Wohl looked as if he had started to say something and then changed his mind.
"I told Tony in the Roundhouse lobby, Jason, that if it's overtime you're worried about, you can have as much as you want."
"I should have drowned you when you were a sergeant in Homicide," Washington said, matter-of-factly. "Inspector, you know what Homicide is."
"Yeah, and I know you two guys are the best detectives in Homicide. Were the best two."
"When he's through shoveling the horseshit, Tony," Washington said, " hand the shovel to me. It's already up to my waist, and I don't want to suffocate."
Harris grunted.
"What you're doing, Inspector, is covering your ass, and using Tony and me to do it."
"Guilty, okay?" Wohl said. "Now can we get at it?"
"Now that the air, so to speak, is clear between us," Washington said, "why not?"
"Special Operations has the Northwest Philadelphia rapist job," Wohl said. "That came from the Commissioner, and I think he was following orders."
Jason Washington's eyebrows rose.
"This is the file," Wohl said. "I borrowed it from Northwest Detectives."
They were interrupted by the waitress, who set a bottle of ale and a glass in front of Matt, and then a shrimp cocktail in front of each of the others.
"I want it handled like a homicide," Wohl said.
"It's not a homicide," Washington said. "Yet. Or is it?"
"Not yet," Wohl said.
Tony Harris, who had been sitting slumped back in his chair, now leaned forward and pulled the manila folder from under Wohl's hand. He laid it beside his plate, then picked up his seafood fork. He stabbed a shrimp, dipped it in the cocktail sauce, put it in his mouth, and started to read the file.
"Who had the job at Northwest Detectives?" Jason Washington asked.
"As they came up on the wheel," Wohl said. "But, starting with the Flannery job-"
"That's the one that's missing?" Washington interrupted.
"The one before that. The one he turned loose naked with her hands tied behind her in Fairmount Park."

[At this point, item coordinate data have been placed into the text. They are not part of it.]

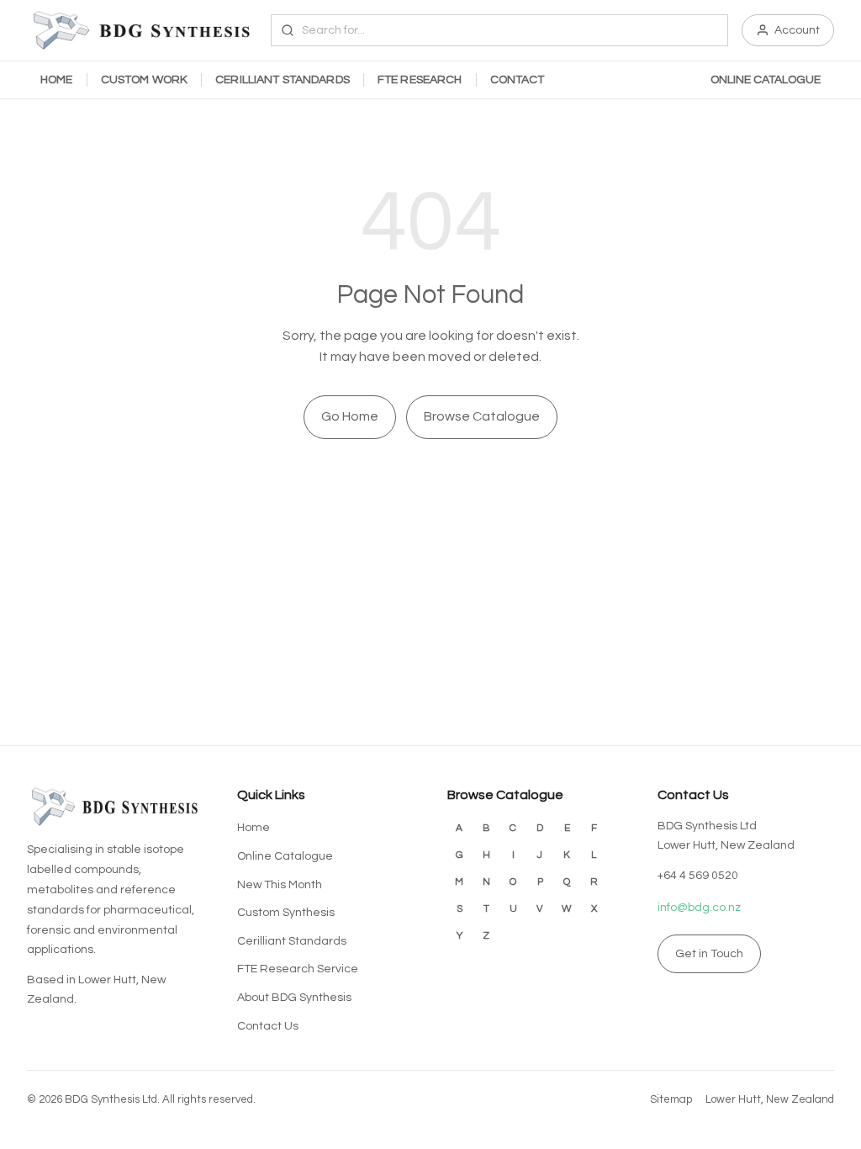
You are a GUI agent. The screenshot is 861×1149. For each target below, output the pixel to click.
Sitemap (671, 1099)
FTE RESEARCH (420, 80)
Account (797, 30)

Washington nodded his understanding, put a shrimp in his mouth, and waited for Wohl to continue.
"Dick Hemmings got the Flannery job on the wheel," Wohl said. "Then Teddy Spanner gave him the whole job. When it became pretty certain what it was, one doer."
"Dick Hemmings is a good cop," Washington said. "What do you think we can do he hasn't already done?"
Then he raised his whiskey glass, which Matt saw was now empty, over his head. When he had caught the waitress's eye, he raised his other hand and made a circular motion, ordering another round.
Matt took another sip of his ale. He was doing his best to follow the conversation, which he found fascinating. He wondered what "the wheel" they were talking about was, but decided it would not to be wise to ask. Washington had already made it plain he held him in contempt; a further proof of ignorance would only make things worse.
"The one thing we need is a-two things. We need first a good description of the doer. Since we don't have a description, we need a profile. I've been thinking of talking to a psychiatrist-"
"Save your time," Tony Harris said. "I can tell you what a shrink will tell you. We're dealing with a sicko here. He gets his rocks off humiliating women. He hates his mother. Maybe he was screwing his mother, or she kept bringing guys home and taking them to bed. Something. Anyway, he hates her, and is getting back at her by hitting on these women. No hookers, you notice. Nice little middle-class women. That's what you'd get from a shrink."